La mutation du secteur génère de nouveaux emplois à Roissy : préparateurs de commandes, techniciens de maintenance robotique, gestionnaires de flux, coordinateurs du dernier kilomètre. Selon l’Insee, la zone aéroportuaire a vu les postes dans la logistique croître de 25 % entre 2010 et 2023.

  • Les centres de distribution les plus modernes emploient, pour moitié, des profils qualifiés (bac+2 à bac+5)
  • Les métiers évoluent : le manutentionnaire « classique » laisse place à l’opérateur technologique
  • L’alternance et la formation continue sont plébiscitées : plus de 1 000 jeunes formés chaque année à Tremblay ou Mitry (source : Pôle emploi Roissy)

Un point de vigilance : la précarité de certains contrats (intérim, CDD courts) reste d’actualité selon la CGT-Transports, malgré des volumes d’embauche records. De nombreux acteurs locaux travaillent à la valorisation des conditions de travail et à la montée en compétence, à l’image du campus logistique du Grand Roissy.

Impact environnemental et urbanisme : un défi multidimensionnel

L’expansion des plateformes pose de réels défis en matière d’environnement et de planification urbaine. Les enjeux majeurs :

  • Consommation d’espaces naturels et agricoles
  • Hausse du trafic poids lourds sur les axes principaux (N104, A1, D212)
  • Nécessité d’infrastructures de desserte multimodales (rail, fluvial, électrique)

Selon l’Agence d’urbanisme de la région de l’aéroport (ADP), la circulation de camions a progressé de 38 % sur certains axes entre 2015 et 2022. Les nuisances pour les riverains, bruit et qualité de l’air en tête, sont régulièrement évoquées lors des enquêtes publiques.

  • La région porte l’ambition d’entrepôts « verts » : toitures végétalisées, panneaux photovoltaïques, récupération de chaleur pour les bâtiments à énergie positive, intégration paysagère
  • Les nouveaux permis imposent des ratios élevés pour le transport alternatif (voies réservées, solutions électriques et GPL, bornes de recharge)

Quelques initiatives pionnières émergent : par exemple, le site DHL de Garonor expérimente l’électrification complète de ses véhicules de livraison courte distance.

Enjeux pour les communes : dialogue, équilibre et planification

Les municipalités du Grand Roissy se trouvent à la croisée des intérêts.

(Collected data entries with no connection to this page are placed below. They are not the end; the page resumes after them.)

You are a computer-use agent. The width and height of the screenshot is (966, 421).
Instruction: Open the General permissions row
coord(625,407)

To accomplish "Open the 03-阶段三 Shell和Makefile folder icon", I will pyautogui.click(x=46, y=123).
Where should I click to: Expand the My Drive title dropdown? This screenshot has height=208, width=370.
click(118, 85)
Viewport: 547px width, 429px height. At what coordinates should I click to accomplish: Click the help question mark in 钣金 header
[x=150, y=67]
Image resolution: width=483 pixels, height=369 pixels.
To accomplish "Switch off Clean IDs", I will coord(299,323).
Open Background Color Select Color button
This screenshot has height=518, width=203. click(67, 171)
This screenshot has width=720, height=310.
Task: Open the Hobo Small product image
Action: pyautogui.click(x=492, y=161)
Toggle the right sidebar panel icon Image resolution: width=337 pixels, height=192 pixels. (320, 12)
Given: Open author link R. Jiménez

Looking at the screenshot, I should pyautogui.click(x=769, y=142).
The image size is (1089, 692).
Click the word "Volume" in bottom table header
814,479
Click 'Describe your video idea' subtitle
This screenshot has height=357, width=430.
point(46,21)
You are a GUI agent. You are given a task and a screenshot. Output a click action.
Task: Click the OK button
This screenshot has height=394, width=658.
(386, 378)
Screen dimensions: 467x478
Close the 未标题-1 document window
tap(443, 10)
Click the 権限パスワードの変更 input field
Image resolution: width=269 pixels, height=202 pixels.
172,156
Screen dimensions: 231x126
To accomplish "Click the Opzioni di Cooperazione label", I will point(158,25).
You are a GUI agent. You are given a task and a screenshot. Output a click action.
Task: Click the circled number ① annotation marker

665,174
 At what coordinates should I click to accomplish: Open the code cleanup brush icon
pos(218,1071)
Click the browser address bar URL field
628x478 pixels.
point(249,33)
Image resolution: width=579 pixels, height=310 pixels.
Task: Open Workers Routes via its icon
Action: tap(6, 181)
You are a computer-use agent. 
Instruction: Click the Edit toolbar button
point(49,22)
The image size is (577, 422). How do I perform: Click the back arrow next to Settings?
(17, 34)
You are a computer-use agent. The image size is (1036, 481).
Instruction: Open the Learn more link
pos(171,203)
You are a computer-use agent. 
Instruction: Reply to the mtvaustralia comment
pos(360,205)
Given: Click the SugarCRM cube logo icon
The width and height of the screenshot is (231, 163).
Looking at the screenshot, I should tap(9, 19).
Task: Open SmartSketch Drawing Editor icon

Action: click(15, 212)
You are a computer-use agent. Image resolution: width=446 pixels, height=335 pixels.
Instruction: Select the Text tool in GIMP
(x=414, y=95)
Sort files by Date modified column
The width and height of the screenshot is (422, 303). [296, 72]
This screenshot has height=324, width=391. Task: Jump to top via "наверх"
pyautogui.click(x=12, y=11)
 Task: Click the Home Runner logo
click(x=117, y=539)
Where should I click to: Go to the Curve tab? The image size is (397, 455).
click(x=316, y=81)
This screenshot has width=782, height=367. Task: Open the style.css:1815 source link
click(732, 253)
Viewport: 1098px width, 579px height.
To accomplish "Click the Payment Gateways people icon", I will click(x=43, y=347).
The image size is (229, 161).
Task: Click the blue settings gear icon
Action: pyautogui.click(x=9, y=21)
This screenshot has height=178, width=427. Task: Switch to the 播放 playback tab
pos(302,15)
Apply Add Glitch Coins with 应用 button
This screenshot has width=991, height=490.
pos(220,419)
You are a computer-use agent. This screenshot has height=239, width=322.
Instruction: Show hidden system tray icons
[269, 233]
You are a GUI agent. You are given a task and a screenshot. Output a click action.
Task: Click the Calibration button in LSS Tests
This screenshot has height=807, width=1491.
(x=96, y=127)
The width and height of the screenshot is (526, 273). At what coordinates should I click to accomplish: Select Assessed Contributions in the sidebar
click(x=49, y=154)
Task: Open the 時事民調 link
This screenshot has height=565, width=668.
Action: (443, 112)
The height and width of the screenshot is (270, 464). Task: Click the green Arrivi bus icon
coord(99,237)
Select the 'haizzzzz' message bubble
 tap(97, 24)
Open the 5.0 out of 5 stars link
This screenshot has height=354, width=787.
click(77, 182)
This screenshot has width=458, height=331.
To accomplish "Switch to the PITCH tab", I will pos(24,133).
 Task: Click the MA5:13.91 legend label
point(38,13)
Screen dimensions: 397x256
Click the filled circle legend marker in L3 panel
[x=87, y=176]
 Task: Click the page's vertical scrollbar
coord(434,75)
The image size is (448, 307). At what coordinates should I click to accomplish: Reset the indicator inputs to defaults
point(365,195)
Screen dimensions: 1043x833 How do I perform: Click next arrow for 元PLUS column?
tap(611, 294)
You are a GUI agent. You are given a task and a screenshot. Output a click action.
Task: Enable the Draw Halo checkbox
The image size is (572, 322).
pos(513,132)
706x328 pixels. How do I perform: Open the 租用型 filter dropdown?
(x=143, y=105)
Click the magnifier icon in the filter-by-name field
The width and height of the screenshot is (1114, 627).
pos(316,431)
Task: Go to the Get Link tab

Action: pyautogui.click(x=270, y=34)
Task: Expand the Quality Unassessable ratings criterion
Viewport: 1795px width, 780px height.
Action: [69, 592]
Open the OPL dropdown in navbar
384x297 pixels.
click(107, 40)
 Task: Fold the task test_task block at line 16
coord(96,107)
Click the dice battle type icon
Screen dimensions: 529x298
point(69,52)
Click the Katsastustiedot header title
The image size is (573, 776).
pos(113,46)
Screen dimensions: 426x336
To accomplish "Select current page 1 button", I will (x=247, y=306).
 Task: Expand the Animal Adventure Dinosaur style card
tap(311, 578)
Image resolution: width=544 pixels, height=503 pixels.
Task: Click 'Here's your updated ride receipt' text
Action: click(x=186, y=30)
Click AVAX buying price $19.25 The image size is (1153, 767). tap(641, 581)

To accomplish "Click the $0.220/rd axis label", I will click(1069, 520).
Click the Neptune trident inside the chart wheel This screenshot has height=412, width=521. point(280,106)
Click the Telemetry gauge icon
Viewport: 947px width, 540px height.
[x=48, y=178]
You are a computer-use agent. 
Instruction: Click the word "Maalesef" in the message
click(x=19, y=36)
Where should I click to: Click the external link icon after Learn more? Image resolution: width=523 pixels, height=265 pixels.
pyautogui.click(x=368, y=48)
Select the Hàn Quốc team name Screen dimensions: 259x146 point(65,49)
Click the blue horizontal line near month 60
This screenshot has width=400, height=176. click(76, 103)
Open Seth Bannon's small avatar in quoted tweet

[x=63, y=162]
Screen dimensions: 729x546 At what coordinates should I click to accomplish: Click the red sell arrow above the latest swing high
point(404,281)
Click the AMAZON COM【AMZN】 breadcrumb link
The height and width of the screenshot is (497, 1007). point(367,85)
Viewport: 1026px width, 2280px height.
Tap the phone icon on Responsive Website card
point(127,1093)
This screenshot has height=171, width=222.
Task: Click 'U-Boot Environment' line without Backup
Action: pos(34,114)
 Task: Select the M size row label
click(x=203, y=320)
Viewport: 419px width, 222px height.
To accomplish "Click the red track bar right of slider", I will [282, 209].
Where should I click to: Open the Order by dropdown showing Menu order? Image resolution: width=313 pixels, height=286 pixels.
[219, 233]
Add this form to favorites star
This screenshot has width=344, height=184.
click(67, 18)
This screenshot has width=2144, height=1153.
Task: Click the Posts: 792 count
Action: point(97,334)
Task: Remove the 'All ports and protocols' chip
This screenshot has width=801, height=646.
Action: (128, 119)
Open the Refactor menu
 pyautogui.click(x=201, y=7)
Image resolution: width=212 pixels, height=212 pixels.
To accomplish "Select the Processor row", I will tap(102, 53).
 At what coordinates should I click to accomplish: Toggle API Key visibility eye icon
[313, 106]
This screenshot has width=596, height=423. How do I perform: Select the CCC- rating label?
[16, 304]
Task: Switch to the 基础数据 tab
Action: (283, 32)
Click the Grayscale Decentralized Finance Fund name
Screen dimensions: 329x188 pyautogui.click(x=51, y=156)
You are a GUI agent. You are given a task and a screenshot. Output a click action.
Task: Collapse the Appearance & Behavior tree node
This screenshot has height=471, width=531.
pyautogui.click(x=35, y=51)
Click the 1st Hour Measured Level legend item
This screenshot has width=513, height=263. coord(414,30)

L’arrivée d’entrepôts promet emplois, recettes fiscales, dynamisme économique, mais impose aussi des contraintes et des réticences : saturation des routes, conflits d’usage avec l’habitat, raréfaction des espaces agricoles.

Un point de friction régulier : la limitation des constructions logistiques sur les terres encore agricoles, promue par certains maires (ex : Compans, Mitry-Mory), opposés à la surdensification. A contrario, d’autres communes (Roissy-en-France, Louvres) misent sur le développement raisonné pour financer la transition verte ou les équipements publics.

Les « contrats de développement territorial » élaborés autour de CDG Express et du cluster aéroportuaire visent à équilibrer ces logiques. Ils imposent, depuis 2022, une concertation renforcée avec les habitants (enquêtes, ateliers participatifs) et de nouveaux critères cohérents avec la loi ZAN (Zéro Artificialisation Nette).

Vers quelle logistique du futur dans le Grand Roissy ?

La trajectoire prise par le Grand Roissy, sous l’effet de la croissance du e-commerce, est celle d’une logistique toujours plus intégrée, innovante et connectée, mais contrainte par sa densité territoriale et la nécessité de concilier vitalité économique avec respect des équilibres locaux. L’expérience accumulée ici éclaire les défis qui attendent d’autres régions françaises confrontées à la révolution digitale du commerce.

La capacité du territoire à innover, impliquer ses habitants et collaborer avec les opérateurs déterminera la réussite d’un modèle logistique durable, conjuguant performance, emplois de qualité et préservation de l’environnement. Sur le terrain, les débats sont loin d’être clos… mais offrent, à qui observe, un laboratoire grandeur nature du futur de la logistique urbaine.